China: zieke man of nieuwe leider?
Door Ewout van den Berg
De schrijver, Jan van der Putten, heeft een goed oog voor wat er onder de oppervlakte gebeurt. In 1968 werd hij bij toeval journalist toen hij voor zijn promotieonderzoek in Parijs verbleef. Later maakte hij legercoups mee in Chili en Argentinië. Het is daarom veelzeggend dat dit boek begint met de mededeling dat China in een crisis verkeert.
De Chinese heersende klasse wordt geconfronteerd met veel problemen. In de eerste plaats zijn deze economisch. Alleen door honderden miljarden dollars te investeren in de Chinese economie, konden de groeicijfers in stand gehouden worden. Dit heeft geleid tot een grote vastgoedbubbel, spooksteden en gigantische overproductie.
De ongelijkheid is enorm. De rijkste 10 procent verdient 23 keer zo veel als de armste 10 procent. De officiële Gini-coëfficient, die de inkomensverdeling in landen meet, ligt tegen die van de VS aan. De werkelijke ongelijkheid is echter veel groter vanwege de corruptie die uitsluitend de top bevoordeelt. Een econoom schat dat er ongeveer 2340 miljard dollar aan grijs en zwart inkomen in omloop is.
Er is een diepe ecologische crisis. 16 van de 20 meest vervuilde steden ter wereld liggen in China. Het land telt bijna 500 ‘kankerdorpen’, met chemische fabrieken die grond, lucht en water vervuilen. Natuur wordt niet alleen ondergeschikt gemaakt aan economische groei, maar beperkt deze ook. De Wereldbank schat dat ziekte en overlijden alleen door vervuiling 100 miljard dollar kostten in 2009.
Dit alles leidt tot veel onrust. Elke drie minuten is ergens in China een ‘massa-incident’, een eufemisme voor protesten gericht tegen vervuiling, corruptie van partijleden en bazen. Steeds vaker zijn deze protesten succesvol en voorbeelden hiervan verspreiden zich snel via het online-netwerk Weibo. Eind juli hielden bewoners van de provincie Quangdong de bouw tegen van een 6 miljard dollar kostende uraniumverwerkingsfabriek.
Van der Putten stelt de vraag of de Chinese heersende klasse in staat zal zijn deze problemen te overwinnen om de VS af te wisselen als nieuwe wereldleider. Hij werkt drie verschillende toekomstscenario’s uit: wereldleider, medeleider en zieke man.
Het tweede scenario lijkt voor de komende decennia het meest realistisch. Hoewel de Chinese economie snel groter zal zijn dan die van de VS, loopt zij ver achter in militaire uitgaven. De economische groei zal waarschijnlijk verder vertragen door de wereldcrisis en het uiteenspatten van interne bubbels. De Chinese economie is grotendeels afhankelijk van export, maar om een grotere binnenlandse markt te creëren, moeten de lonen stijgen. Dit zal de export verder onder druk zetten.

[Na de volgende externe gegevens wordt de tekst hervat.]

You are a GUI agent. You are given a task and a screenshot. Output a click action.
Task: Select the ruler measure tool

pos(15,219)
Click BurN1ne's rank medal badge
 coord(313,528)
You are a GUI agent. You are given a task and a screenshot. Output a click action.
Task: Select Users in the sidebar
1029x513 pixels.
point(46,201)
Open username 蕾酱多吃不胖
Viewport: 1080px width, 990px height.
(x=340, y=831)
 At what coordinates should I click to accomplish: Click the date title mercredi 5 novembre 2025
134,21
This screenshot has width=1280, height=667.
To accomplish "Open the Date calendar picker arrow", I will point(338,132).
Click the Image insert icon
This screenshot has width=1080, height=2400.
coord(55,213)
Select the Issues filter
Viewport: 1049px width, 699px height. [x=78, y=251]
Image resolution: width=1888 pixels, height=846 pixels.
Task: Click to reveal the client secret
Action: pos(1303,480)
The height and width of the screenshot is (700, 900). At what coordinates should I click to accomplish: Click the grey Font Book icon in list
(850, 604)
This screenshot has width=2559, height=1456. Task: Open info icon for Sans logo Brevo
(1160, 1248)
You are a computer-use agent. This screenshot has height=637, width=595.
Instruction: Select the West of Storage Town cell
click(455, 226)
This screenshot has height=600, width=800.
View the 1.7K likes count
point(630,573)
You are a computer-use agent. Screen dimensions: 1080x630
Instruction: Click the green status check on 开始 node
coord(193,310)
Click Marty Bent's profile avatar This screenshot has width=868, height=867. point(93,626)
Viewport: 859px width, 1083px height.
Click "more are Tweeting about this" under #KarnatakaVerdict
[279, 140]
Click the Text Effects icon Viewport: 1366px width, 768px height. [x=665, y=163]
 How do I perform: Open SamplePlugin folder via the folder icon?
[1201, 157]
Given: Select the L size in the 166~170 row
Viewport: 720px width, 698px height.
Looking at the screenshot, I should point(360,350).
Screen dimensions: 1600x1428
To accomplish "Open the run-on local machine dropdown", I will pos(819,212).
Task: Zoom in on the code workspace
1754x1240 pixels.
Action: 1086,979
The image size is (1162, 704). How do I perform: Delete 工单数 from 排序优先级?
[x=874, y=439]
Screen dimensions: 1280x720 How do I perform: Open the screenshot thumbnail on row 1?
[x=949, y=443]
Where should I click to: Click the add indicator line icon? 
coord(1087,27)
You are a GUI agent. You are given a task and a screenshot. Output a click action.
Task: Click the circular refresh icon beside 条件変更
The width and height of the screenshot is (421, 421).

Van der Putten laat zien dat hier geen makkelijke keuzes liggen voor een elite die de afgelopen maanden met angst naar Turkije en Brazilië moet hebben gekeken – twee andere economische ‘succesverhalen’. Zijn boek is een informatieve inleiding voor iedereen die meer wil weten over het onderwerp. Het onzinnige idee dat ‘marxistische filosofen’ het staatsbeleid zouden bepalen en er een ‘leninistische economie’ is, moeten we maar even door de vingers zien.
Jan van der Putten – China, wereldleider?